Click below to download : What's Mine's Mine - Volume 1 - Chapter 3. The Girls' First Walk (Format : PDF)

What's Mine's Mine - Volume 1 - Chapter 3. The Girls' First Walk

VOLUME I CHAPTER III. THE GIRLS' FIRST WALK

The Governor, Peregrine and Palmer as he was, did not care about walking at any time, not even when he HAD to do it because other people did; the mother, of whom there would have been little left had the sweetness in her moral, and the house-keeping in her practical nature, been subtracted, had things to see to within doors: the young people must go out by themselves! They put on their hats, and issued.

The temperature was keen, though it was now nearly the middle of August, by which time in those northern regions the earth has begun to get a little warm: the house stood high, and the atmosphere was thin. There was a certain sense of sadness in the pale sky and its cold brightness; but these young people felt no cold, and perceived no sadness. The air was exhilarating, and they breathed deep breaths of a pleasure more akin to the spiritual than they were capable of knowing. For as they gazed around them, they thought, like Hamlet's mother in the presence of her invisible husband, that they saw all there was to be seen. They did not know nature: in the school to which they had gone they patronized instead of revering her. She wrought upon them nevertheless after her own fashion with her children, unheedful whether they knew what she was about or not. The mere space, the mere height from which they looked, the rarity of the air, the soft aspiration of earth towards heaven, made them all more of children.

But not one of them being capable of enjoying anything by herself, together they were unable to enjoy much; and, like the miser who, when he cannot much enjoy his money, desires more, began to desire more company to share in the already withering satisfaction of their new possession--to help them, that is, to get pleasure out of it, as out of a new dress.
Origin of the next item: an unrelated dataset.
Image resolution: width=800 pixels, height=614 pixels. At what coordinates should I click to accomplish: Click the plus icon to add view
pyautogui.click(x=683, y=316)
It is a good thing to desire to share a good thing, but it is not well to be unable alone to enjoy a good thing. It is our enjoyment that should make us desirous to share. What is there to share if the thing be of no value in itself? To enjoy alone is to be able to share. No participation can make that of value which in itself is of none. It is not love alone but pride also, and often only pride, that leads to the desire for another to be present with us in possession.
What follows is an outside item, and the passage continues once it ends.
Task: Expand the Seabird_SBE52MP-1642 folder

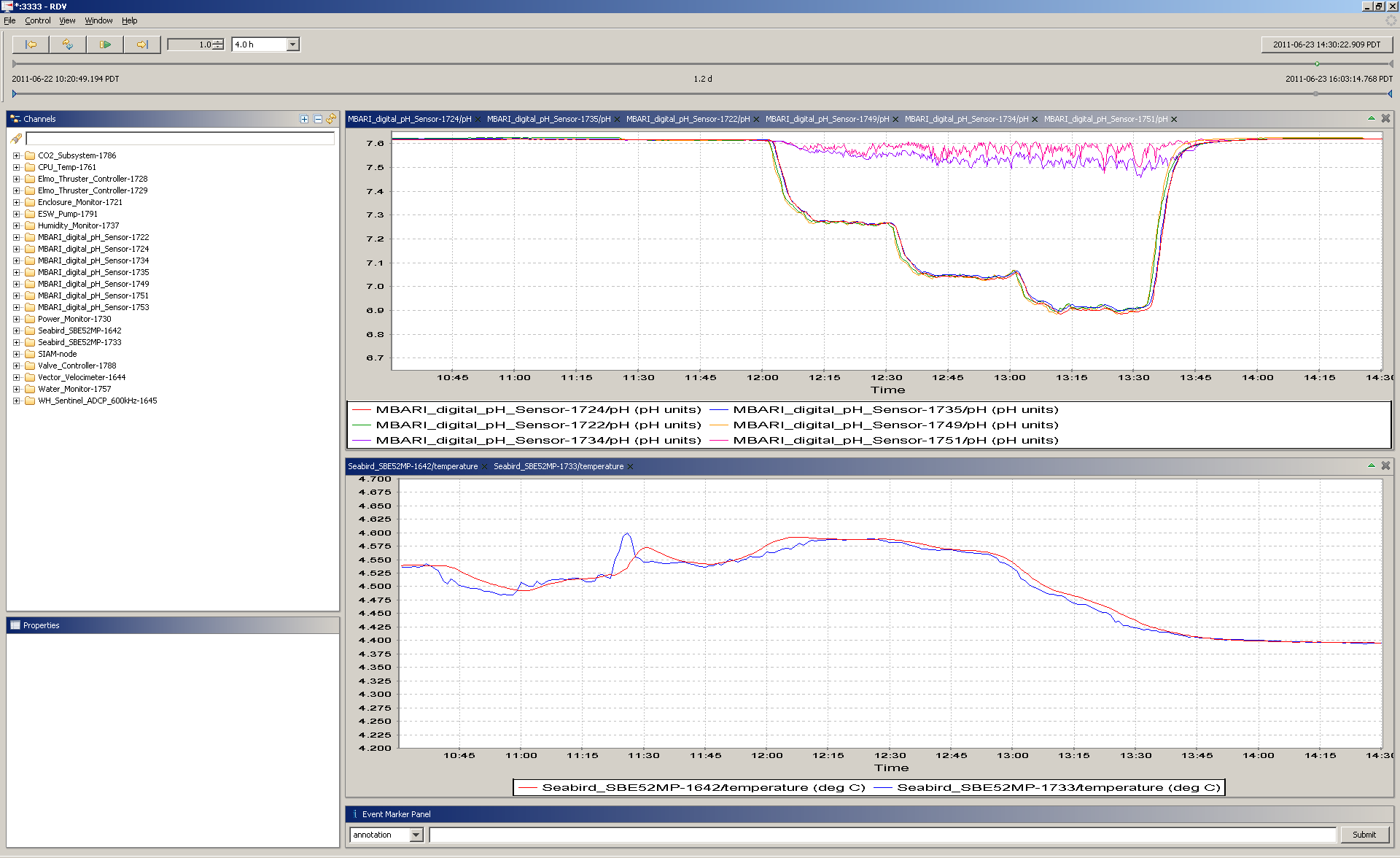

The girls grew weary of the show around them because it was so quiet, so regardless of their presence, so moveless, so monotonous. Endless change was going on, but it was too slow for them to see; had it been rapid, its motions were not of a kind to interest them. Ere half an hour they had begun to think with regret of Piccadilly and Regent street--for they had passed the season in London. There is a good deal counted social which is merely gregarious. Doubtless humanity is better company than a bare hill-side; but not a little depends on how near we come to the humanity, and how near we come to the hill. I doubt if one who could not enjoy a bare hill-side alone, would enjoy that hill-side in any company; if he thought he did, I suspect it would be that the company enabled him, not to forget himself in what he saw, but to be more pleasantly aware of himself than the lone hill would permit him to be;--for the mere hill has its relation to that true self which the common self is so anxious to avoid and forget. The girls, however, went on and on, led mainly by the animal delight of motion, the two younger making many a diversion up the hill on the one side, and down the hill on the other, shrieking at everything fresh that pleased them.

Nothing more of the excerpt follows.